ACTIVITY:
Copy the data exactly from the line that contains "This screenshot has height=733, width=1028." through the line that contains "This screenshot has width=1199, height=562.", keeping both end lines and leaving out everything else.

*** Opening SUPPLIED ENTRIES ***

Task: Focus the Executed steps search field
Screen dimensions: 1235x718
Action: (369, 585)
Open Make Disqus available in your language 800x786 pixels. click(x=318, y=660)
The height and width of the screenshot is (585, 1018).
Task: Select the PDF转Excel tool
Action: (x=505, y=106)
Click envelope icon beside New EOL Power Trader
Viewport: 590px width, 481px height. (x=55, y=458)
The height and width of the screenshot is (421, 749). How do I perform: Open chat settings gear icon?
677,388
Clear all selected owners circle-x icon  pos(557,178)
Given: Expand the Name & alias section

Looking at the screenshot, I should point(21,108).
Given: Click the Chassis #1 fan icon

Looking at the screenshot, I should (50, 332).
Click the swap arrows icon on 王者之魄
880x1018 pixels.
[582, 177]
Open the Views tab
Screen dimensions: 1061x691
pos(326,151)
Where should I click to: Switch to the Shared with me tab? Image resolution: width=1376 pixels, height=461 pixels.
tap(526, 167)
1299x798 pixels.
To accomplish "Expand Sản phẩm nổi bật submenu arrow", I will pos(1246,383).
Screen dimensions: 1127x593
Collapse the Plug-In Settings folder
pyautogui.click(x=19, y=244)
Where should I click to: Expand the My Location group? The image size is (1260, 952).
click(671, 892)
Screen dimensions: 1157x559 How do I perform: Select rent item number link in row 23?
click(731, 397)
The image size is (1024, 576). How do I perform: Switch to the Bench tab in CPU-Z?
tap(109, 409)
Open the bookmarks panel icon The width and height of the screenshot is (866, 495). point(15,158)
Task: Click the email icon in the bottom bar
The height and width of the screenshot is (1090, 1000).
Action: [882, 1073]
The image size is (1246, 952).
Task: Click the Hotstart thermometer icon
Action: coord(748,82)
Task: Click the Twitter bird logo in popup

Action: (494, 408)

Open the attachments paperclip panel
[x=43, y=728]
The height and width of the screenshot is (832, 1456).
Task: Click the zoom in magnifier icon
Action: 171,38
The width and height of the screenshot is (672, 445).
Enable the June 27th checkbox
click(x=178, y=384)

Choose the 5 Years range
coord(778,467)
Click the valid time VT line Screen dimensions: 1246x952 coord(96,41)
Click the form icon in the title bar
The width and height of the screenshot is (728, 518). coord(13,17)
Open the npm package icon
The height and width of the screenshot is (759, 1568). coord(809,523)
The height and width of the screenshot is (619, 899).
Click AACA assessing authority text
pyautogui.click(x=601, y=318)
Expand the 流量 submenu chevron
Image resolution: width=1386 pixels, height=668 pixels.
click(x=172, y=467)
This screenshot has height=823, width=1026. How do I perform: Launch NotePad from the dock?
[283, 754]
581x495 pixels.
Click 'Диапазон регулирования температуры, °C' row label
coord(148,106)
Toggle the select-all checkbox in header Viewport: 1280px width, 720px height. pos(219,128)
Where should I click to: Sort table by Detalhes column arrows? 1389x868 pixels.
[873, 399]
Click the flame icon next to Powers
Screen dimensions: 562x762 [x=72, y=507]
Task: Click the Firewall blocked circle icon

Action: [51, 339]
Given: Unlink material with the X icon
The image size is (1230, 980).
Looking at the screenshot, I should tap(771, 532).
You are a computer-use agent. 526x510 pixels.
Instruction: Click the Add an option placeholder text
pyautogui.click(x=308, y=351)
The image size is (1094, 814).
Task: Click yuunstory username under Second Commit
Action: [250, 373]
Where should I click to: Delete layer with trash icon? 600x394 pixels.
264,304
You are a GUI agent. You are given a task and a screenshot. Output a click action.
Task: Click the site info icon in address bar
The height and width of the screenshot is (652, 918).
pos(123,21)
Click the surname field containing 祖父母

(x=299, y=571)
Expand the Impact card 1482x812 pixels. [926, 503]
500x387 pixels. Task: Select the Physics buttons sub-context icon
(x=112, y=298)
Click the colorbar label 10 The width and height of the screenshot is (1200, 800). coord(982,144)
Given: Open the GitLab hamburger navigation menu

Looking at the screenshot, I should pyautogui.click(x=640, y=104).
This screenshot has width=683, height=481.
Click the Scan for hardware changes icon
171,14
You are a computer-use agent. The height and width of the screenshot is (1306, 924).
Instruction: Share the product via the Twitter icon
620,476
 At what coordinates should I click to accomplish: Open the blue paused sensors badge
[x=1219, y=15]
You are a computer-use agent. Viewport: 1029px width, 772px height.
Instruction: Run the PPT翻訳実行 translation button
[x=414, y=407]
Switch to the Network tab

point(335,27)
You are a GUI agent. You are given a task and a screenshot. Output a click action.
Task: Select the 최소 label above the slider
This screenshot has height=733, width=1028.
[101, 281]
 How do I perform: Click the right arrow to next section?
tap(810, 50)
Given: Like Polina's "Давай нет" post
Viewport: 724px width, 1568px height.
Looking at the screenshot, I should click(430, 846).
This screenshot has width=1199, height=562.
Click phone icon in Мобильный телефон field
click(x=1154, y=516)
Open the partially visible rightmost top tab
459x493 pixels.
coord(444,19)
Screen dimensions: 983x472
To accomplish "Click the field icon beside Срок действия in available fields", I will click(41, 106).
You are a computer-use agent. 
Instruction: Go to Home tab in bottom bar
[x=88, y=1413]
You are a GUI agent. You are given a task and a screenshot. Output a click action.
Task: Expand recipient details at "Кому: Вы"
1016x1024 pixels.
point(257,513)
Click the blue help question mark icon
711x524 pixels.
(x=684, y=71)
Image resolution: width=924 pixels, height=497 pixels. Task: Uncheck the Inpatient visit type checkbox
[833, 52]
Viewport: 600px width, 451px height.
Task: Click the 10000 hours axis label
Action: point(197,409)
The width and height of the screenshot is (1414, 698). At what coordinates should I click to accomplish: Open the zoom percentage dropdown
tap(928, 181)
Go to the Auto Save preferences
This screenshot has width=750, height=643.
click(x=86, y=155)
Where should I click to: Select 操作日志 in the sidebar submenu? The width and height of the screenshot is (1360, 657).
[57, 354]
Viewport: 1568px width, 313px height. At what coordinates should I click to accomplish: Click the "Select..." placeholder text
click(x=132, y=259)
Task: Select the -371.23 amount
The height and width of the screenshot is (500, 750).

*** Closing SUPPLIED ENTRIES ***

RESPONSE BELOW:
This screenshot has height=733, width=1028.
[101, 281]
 How do I perform: Click the right arrow to next section?
tap(810, 50)
Given: Like Polina's "Давай нет" post
Viewport: 724px width, 1568px height.
Looking at the screenshot, I should click(430, 846).
This screenshot has width=1199, height=562.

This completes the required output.